***** Data section *****

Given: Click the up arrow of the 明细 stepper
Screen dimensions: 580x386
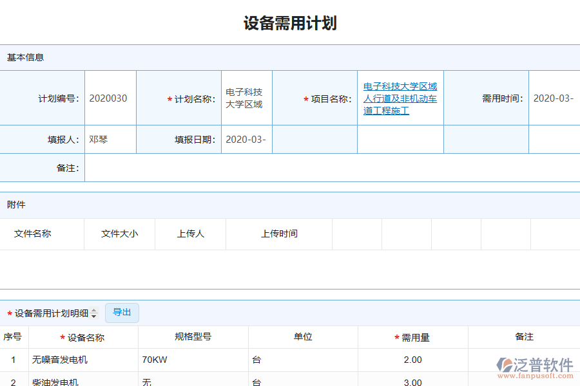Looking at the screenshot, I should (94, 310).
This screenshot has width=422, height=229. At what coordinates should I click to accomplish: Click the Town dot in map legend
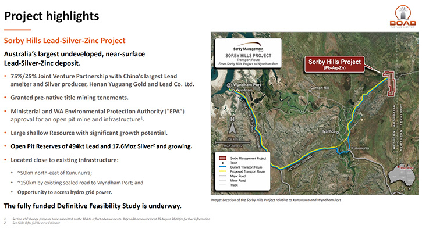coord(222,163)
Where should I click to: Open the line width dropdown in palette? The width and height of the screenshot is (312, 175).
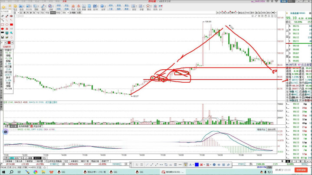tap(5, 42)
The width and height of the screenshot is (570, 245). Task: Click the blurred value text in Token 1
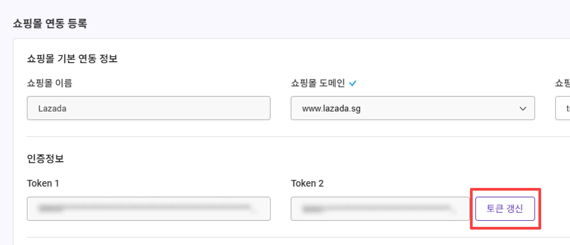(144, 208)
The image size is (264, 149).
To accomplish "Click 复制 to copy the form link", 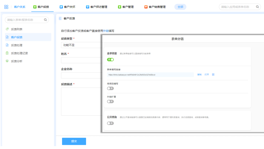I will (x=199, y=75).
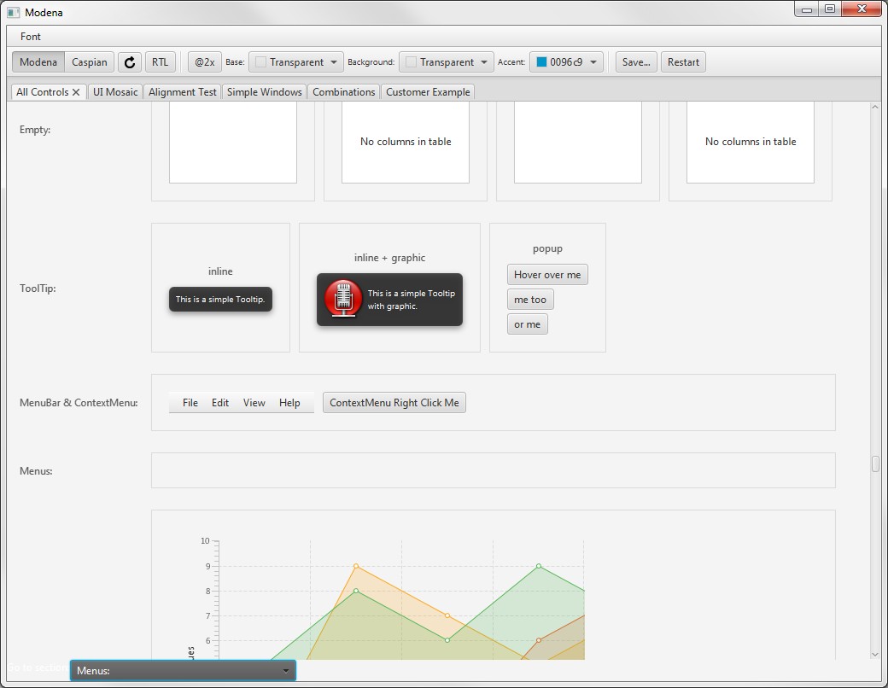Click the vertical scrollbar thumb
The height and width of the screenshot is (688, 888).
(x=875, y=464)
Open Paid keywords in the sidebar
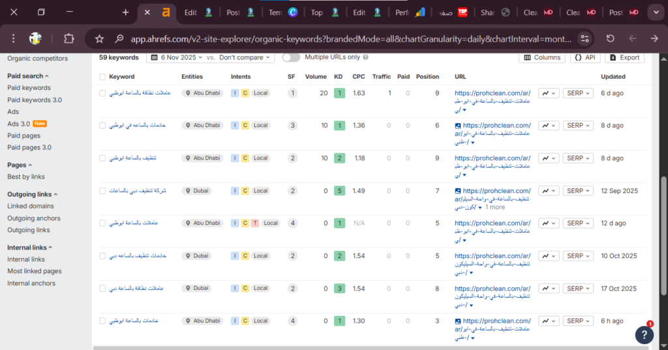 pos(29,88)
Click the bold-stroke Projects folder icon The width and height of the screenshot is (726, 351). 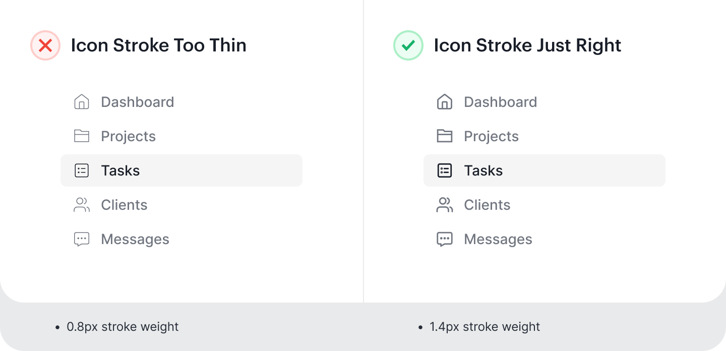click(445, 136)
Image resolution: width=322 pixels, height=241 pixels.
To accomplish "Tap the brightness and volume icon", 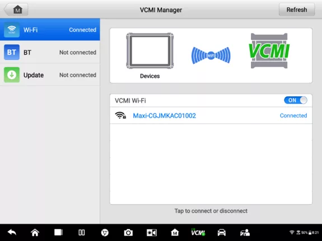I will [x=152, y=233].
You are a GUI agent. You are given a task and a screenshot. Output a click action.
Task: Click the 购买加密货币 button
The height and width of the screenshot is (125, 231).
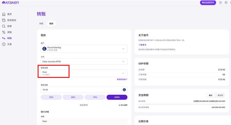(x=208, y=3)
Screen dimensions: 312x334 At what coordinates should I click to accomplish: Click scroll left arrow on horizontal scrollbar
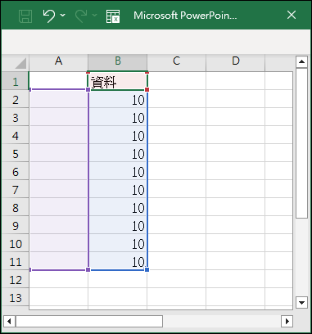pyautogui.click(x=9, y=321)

*****
***** Data section *****

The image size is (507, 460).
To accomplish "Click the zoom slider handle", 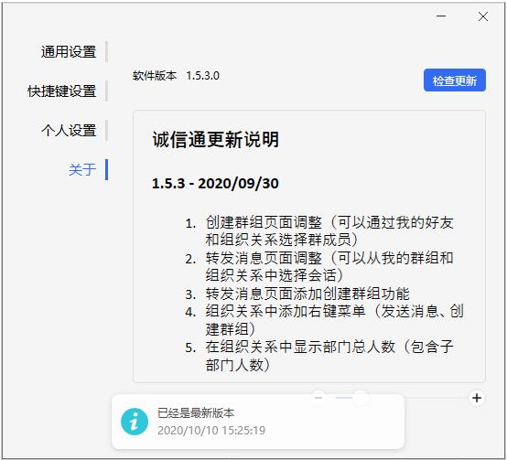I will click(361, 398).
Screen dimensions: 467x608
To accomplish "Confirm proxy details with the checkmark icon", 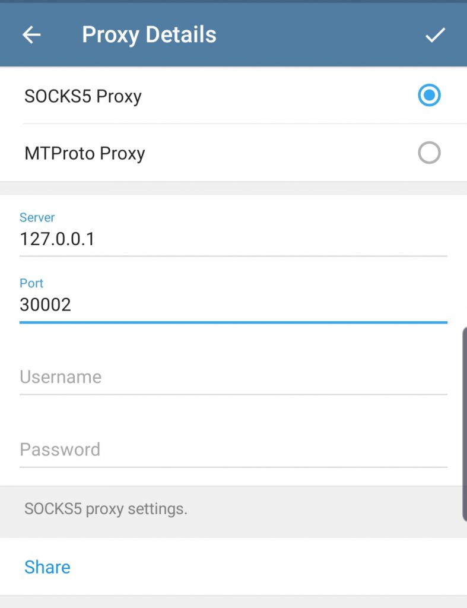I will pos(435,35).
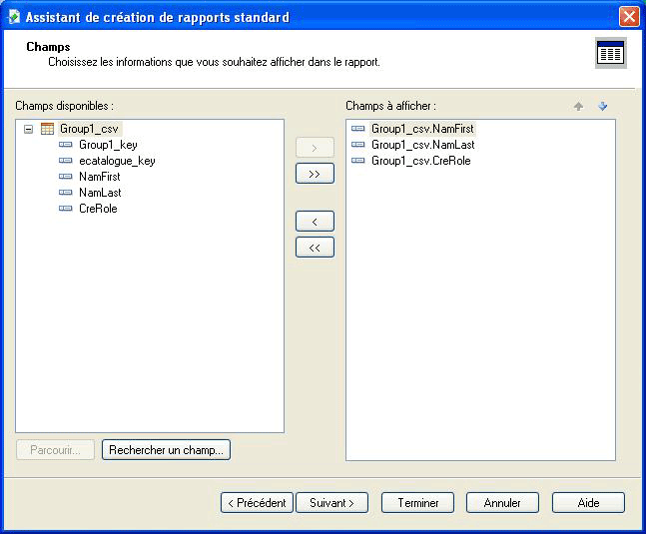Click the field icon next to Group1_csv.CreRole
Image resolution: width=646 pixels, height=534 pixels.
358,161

*****
***** Data section *****

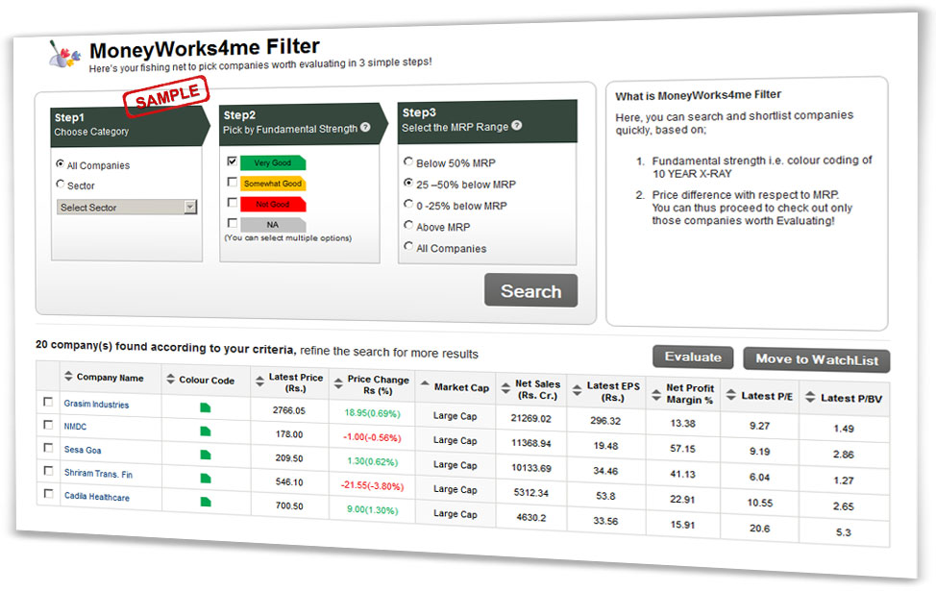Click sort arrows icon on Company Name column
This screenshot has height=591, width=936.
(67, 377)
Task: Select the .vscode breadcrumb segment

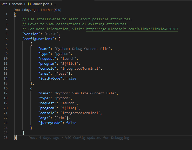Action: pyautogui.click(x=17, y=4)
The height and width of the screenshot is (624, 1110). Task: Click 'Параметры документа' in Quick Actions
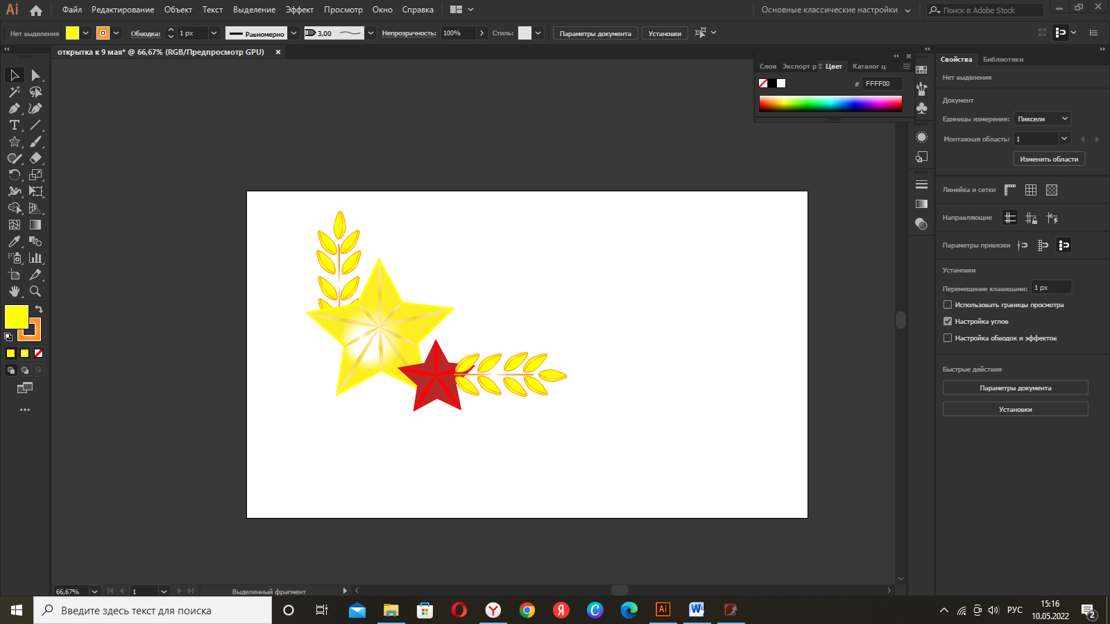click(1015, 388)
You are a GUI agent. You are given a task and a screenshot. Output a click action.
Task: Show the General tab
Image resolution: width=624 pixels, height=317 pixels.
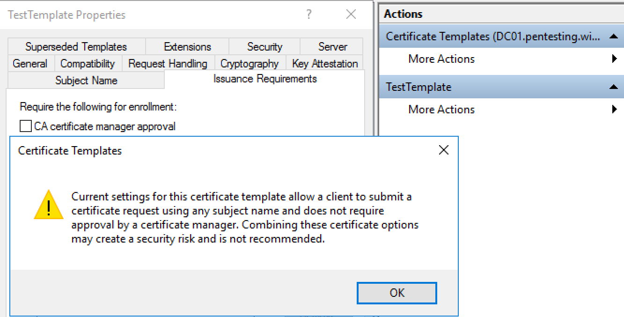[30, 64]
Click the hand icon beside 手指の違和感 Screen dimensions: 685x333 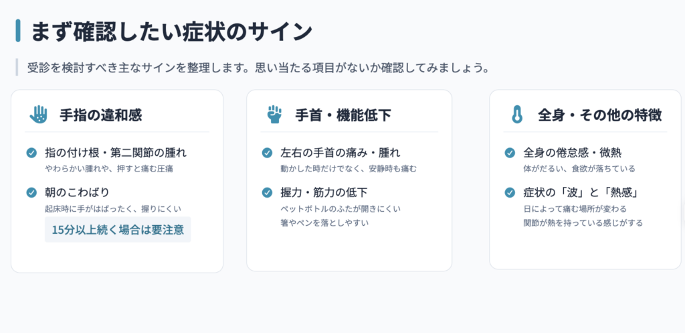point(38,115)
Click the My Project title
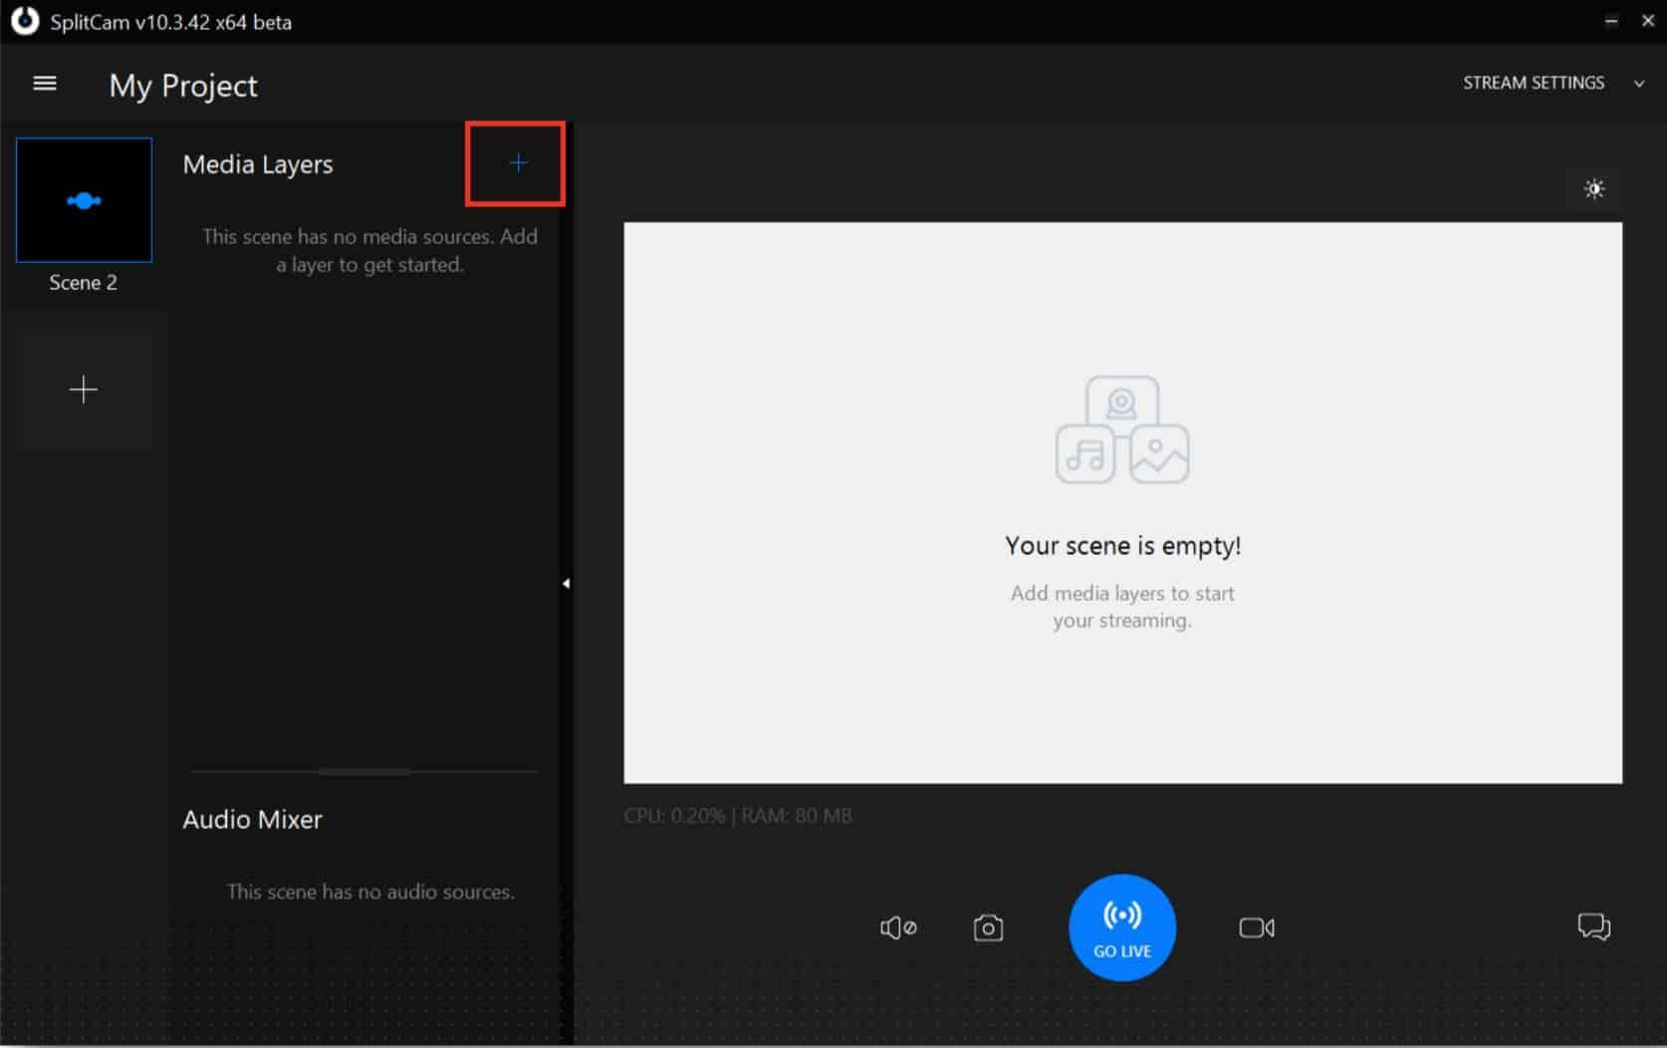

*****

### Your instructions
Show all lines from the entries that hold "size".

### Result for this exercise
The image size is (264, 149).
The image size is (507, 460).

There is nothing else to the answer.